Oxandrolone for the Treatment of Bone Marrow Aplasia in Fanconi Anemia

Cincinnati Children's Hospital Medical Center

Status and phase

Completed

Phase 1

Conditions

Fanconi Anemia

Treatments

Drug: Oxandrolone

Study type

Interventional

Funder types

Other

Other U.S. Federal agency

Identifiers

NCT00243399

FD-R-002539-01

2539

Details and patient eligibility

About

The purpose of this study is to evaluate the safety of the drug oxandrolone (a type of androgen steroid) in patients with Fanconi anemia (FA), and to determine if this drug can help in the treatment of bone marrow failure in these patients. Androgen steroids are male hormones that can stimulate the production of red blood cells (the cells which carry oxygen in the blood) and platelets (cells that help blood clot).

Full description

The primary purpose of this study is to evaluate the safety of the drug oxandrolone in patients with Fanconi anemia (FA), and secondarily to determine if this drug can help in the treatment of bone marrow failure in these patients.

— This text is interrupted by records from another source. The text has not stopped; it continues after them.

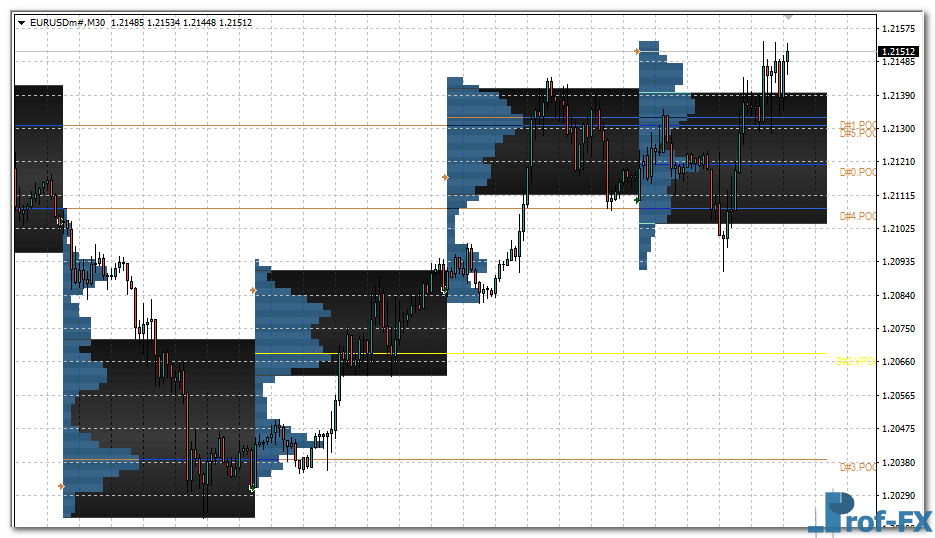This screenshot has width=935, height=538.
Task: Select the current price label 1.21512
Action: pos(901,51)
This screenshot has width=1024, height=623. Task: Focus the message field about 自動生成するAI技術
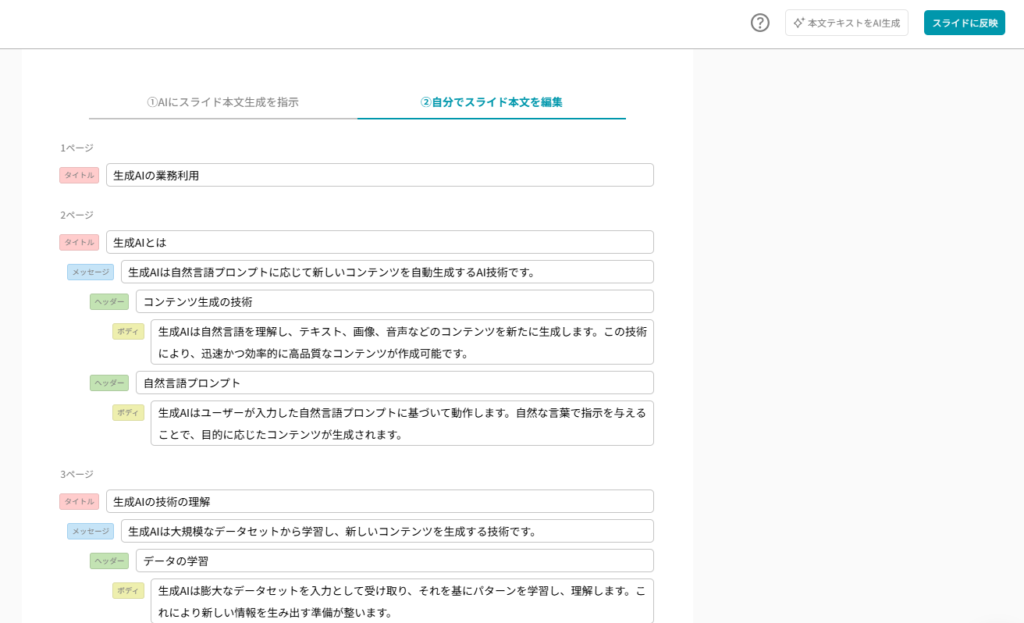click(386, 272)
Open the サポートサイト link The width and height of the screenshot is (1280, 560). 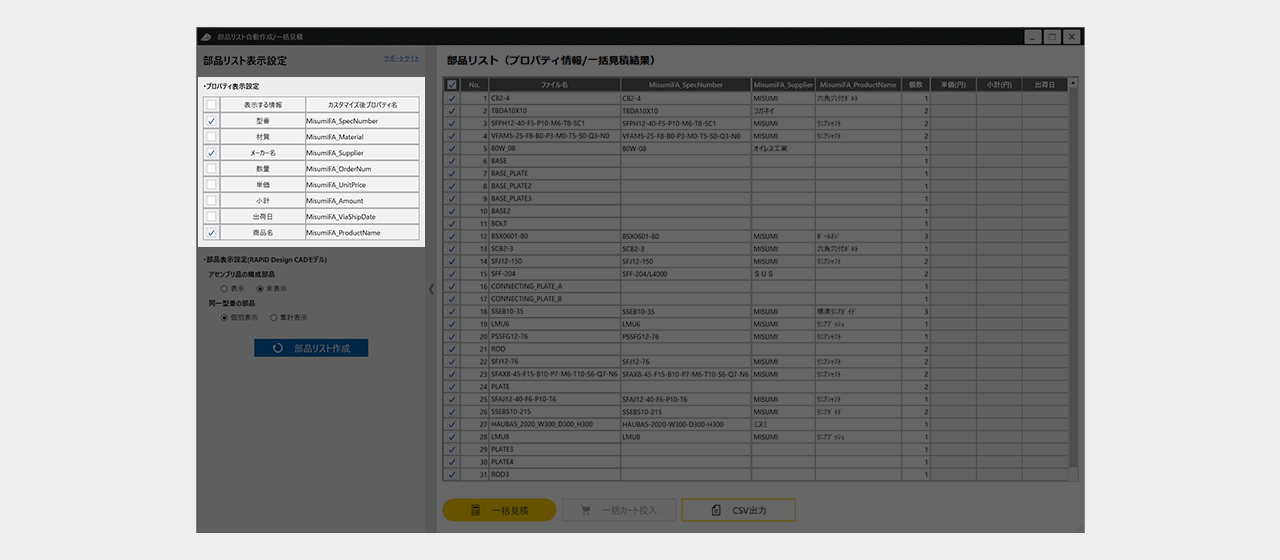[x=401, y=59]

It is hoped that oxandrolone will have less side effects than oxymetholone, the androgen used most frequently in the short-term treatment of bone marrow failure in FA patients. Subjects will be enrolled for approximately 18 to 30 months (12 - 24 months of treatment and 6 months additional monitoring). The oxandrolone starting dose is 0.04mg/kg/day. Study monitoring includes weekly complete blood counts, monthly serum chemistry labs, quarterly physical examinations including virilization exams and liver ultrasounds. Semi-annually, hand radiographs are obtained for bone maturation and behavioral assessments are conducted to detect any aggressive behavior or mood changes. If no improvement n the subject's blood counts are noted after 4 months of therapy, the dose will be increased to 0.08mg/kg/day for a period of 4 more months. If no improvement is noted after a total of eight months, oxandrolone will be discontinued. If the blood counts show improvement, then the drug will continue for a minimum of twelve months. Subjects may remain on study and receive a total of 24 months of therapy if they have a response in their blood counts without unacceptable side effects. Post-treatment monitoring includes blood work and ultrasound every three months, and hand radiograph at six months.

Enrollment

10 estimated patients

Sex

All

Volunteers

No Healthy Volunteers

Inclusion criteria

Patients must be diagnosed with Fanconi anemia that is documented by a positive test for increased chromosomal breakage with mitomycin C or diepoxybutane.
At least the following peripheral blood cytopenias: (without transfusion) Absolute neutrophil count < 500/mm3 or Platelet count < 30,000/mm3 or Hemoglobin < 8.0 gm/dl
Negative pregnancy test by hCG testing, if of child-bearing potential.
Agreement to use a medically approved form of birth control, if of child-bearing potential.
Signed informed consent by the patient or legally authorized representative.
Patients must be 14 kg.
Male patients will be included until the time of puberty. With the onset of puberty, they will be included until the testosterone levels reach 100 ng/dl at which time they will be excluded from the study.

Exclusion criteria

Malignancy
Concurrent enrollment in any other study using an investigational drug.
Concurrent use of anticoagulants.
Use of androgen therapy within last three months.
Patients with severe liver disease as defined by SGOT or SGPT greater than or equal to 2.5x the upper limit of normal or total bilirubin greater than or equal to 1.5x the upper limit of normal.
Patients with renal disease as defined by serum creatinine greater than or equal to 1.5 x the upper limit of normal for age.
Patients less than 14 kg.
Patients who have failed previous therapy with oxymetholone.